Au début juin, Florent Barbecot a participé à une série de rencontres de l’Agence internationale de l’énergie atomique (IAEA), un organisme sous l’égide de l’ONU qui s’intéresse à l’amélioration de la gestion de l’eau et qui fait la promotion de l’utilisation des isotopes. «Le projet Collect’O a suscité beaucoup d’intérêt et d’autres villes à travers le monde pourraient éventuellement s’en inspirer», dit-il.

Besoin de volontaires

Bouteille d’échantillonnage.
Photo: Nathalie St-Pierre

Pour mener à bien la recherche, l’équipe de Collect’O a besoin de volontaires pour l’aider à échantillonner les précipitations, qui seront ensuite analysées dans les labos du Geotop. Le rôle des participants consistera à installer dans leur cour ou leur jardin un petit équipement de collecte des précipitations – de la dimension d’une cabane à oiseaux –, incluant des bouteilles d’échantillonnage. «Il est important que l’équipement de collecte soit installé à un endroit dégagé, loin des arbres ou des immeubles, pour éviter que ces derniers influent sur la quantité de précipitations», prévient le professeur.

En fonction des prévisions météorologiques, les volontaires seront contactés par l’équipe de recherche avant que ne survienne un épisode pluvieux afin qu’ils installent l’équipement de collecte durant quelques heures ou quelques jours. Une fois l’épisode terminé, ils pourront retourner la bouteille d’échantillonnage à l’UQAM, à l’intention du Département des sciences de la Terre et de l’atmosphère. Les résultats des analyses leur seront ensuite communiqués par l’intermédiaire du site web du projet Collect’O et de bulletins d’information.
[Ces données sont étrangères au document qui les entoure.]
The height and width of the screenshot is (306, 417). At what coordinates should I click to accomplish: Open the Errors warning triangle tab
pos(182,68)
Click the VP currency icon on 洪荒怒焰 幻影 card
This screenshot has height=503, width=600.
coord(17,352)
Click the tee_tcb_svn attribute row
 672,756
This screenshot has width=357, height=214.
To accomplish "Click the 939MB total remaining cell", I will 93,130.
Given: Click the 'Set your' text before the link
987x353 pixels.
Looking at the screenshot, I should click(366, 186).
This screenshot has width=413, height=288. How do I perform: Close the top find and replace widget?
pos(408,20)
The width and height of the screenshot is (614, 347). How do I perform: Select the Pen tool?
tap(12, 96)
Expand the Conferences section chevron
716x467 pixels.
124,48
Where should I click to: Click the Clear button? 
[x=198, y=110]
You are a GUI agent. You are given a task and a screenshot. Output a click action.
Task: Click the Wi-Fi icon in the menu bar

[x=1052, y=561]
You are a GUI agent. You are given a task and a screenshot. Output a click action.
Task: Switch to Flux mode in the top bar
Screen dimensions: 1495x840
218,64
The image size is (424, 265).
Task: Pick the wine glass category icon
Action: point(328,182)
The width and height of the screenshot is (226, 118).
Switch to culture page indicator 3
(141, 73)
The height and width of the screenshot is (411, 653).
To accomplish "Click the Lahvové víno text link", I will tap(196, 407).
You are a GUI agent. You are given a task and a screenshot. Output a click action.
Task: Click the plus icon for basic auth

«Les participants à la recherche nous aideront à montrer comment le climat a pu être modifié par l’urbanisation dans leur secteur, conclut Florent Barbecot. En comprenant l’ampleur des perturbations infligées aux précipitations par les villes, nous pourrons contribuer ensemble au développement de mesures d’adaptation et de gestion du cycle de l’eau en milieu urbain.»